Mehmet elinde ki kahvelerle birlikte yavaş adımlar ile ilerledi. Herkes çok sessizdi. Özellikle İbrahim. Boş gözleri ile camın arkasından bakıyordu. Zorla bir şeyler yedirirse öyle yiyordu ve bu da Mehmet'i üzüyordu. Neden üzüldüğünü bilmiyordu. Düşünmekte istemiyordu. Düşünürse her şey daha kötü olucak gibi hissediyordu.

Daha fazla oyalanmadan bekleme salonuna ilerledi. İbrahim Fırat'ın bacağına uzanmıştı. Gözleri kapalıydı ama rahatsız gibiydi. Her an irkilerek uyanacak gibi. Diğer bankta ise Yavuz ve Yılmaz oturuyordu. Herkes öylece boşluğa bakıyordu.
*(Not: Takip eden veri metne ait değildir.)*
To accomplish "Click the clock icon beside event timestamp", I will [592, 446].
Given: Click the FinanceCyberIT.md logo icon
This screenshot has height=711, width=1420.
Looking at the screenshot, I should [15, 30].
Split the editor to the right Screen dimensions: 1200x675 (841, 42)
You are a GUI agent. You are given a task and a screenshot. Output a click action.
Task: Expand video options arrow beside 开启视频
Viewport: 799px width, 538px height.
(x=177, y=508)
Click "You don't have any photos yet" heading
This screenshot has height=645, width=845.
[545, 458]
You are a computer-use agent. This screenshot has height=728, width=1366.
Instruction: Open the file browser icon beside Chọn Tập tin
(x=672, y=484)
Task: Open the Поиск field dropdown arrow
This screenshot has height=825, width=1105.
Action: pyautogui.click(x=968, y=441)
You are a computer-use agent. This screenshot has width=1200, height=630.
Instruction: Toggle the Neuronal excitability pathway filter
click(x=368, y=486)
"Kahveler geldi. Hadi için bakalım"dedi Mehmet sessizce. Bağırırsa İbrahim uyanırdı. Yılmaz ve Yavuz  kahveden aldı. Fırat  ise istememiş ayağa kalkmıştı.

"Nereye Fırat"dedi Yavuz. Fırat ona bakmadan mırıldandı.

"Feza'ya bakacağım"dedi ve salondan çıkıp kaldığı odaya gitti.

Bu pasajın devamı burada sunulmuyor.